» **What to do**:
Reproduce the opening lines of the records exactly, please, stopping after the line that contains "This screenshot has width=959, height=508.".

┌─ Recorded data

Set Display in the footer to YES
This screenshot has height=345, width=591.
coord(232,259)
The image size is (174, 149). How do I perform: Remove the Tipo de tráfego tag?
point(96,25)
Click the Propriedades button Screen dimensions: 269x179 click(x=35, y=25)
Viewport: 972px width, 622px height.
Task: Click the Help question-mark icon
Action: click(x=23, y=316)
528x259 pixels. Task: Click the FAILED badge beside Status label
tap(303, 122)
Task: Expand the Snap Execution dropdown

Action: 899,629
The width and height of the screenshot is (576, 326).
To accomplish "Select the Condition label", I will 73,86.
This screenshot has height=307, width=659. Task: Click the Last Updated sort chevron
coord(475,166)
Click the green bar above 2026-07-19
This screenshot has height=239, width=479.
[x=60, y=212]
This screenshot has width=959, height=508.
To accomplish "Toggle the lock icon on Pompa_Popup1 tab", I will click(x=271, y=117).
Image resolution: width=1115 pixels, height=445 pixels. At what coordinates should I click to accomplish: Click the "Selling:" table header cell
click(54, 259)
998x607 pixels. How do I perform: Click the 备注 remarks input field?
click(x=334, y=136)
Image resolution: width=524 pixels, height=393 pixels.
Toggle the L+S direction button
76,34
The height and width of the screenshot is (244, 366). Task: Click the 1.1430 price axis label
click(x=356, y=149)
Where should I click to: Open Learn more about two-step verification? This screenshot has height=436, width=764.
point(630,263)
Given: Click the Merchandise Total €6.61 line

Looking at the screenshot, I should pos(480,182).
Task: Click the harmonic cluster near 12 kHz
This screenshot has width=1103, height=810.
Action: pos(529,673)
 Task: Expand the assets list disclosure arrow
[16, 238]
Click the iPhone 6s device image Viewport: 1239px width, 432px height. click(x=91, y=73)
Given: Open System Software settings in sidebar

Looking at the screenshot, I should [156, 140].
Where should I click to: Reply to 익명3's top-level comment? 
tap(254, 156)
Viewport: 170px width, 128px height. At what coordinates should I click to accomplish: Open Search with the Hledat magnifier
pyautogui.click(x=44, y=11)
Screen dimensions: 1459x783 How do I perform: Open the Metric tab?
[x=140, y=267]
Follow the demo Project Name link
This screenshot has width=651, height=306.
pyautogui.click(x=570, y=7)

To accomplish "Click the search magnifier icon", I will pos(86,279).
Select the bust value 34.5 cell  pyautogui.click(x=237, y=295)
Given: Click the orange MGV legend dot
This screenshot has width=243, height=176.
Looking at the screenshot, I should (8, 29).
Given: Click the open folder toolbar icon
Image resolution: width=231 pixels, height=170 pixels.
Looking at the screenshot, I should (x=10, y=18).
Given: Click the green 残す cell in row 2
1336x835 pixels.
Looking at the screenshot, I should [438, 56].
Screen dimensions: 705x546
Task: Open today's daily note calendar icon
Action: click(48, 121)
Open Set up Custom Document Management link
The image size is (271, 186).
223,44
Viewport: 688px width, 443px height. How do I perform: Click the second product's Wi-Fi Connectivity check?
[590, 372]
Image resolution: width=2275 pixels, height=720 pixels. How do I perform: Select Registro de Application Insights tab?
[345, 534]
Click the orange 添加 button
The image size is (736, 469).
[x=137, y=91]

└─

» **Answer below**:
Set Display in the footer to YES
This screenshot has height=345, width=591.
coord(232,259)
The image size is (174, 149). How do I perform: Remove the Tipo de tráfego tag?
point(96,25)
Click the Propriedades button Screen dimensions: 269x179 click(x=35, y=25)
Viewport: 972px width, 622px height.
Task: Click the Help question-mark icon
Action: click(x=23, y=316)
528x259 pixels. Task: Click the FAILED badge beside Status label
tap(303, 122)
Task: Expand the Snap Execution dropdown

Action: 899,629
The width and height of the screenshot is (576, 326).
To accomplish "Select the Condition label", I will 73,86.
This screenshot has height=307, width=659. Task: Click the Last Updated sort chevron
coord(475,166)
Click the green bar above 2026-07-19
This screenshot has height=239, width=479.
[x=60, y=212]
This screenshot has width=959, height=508.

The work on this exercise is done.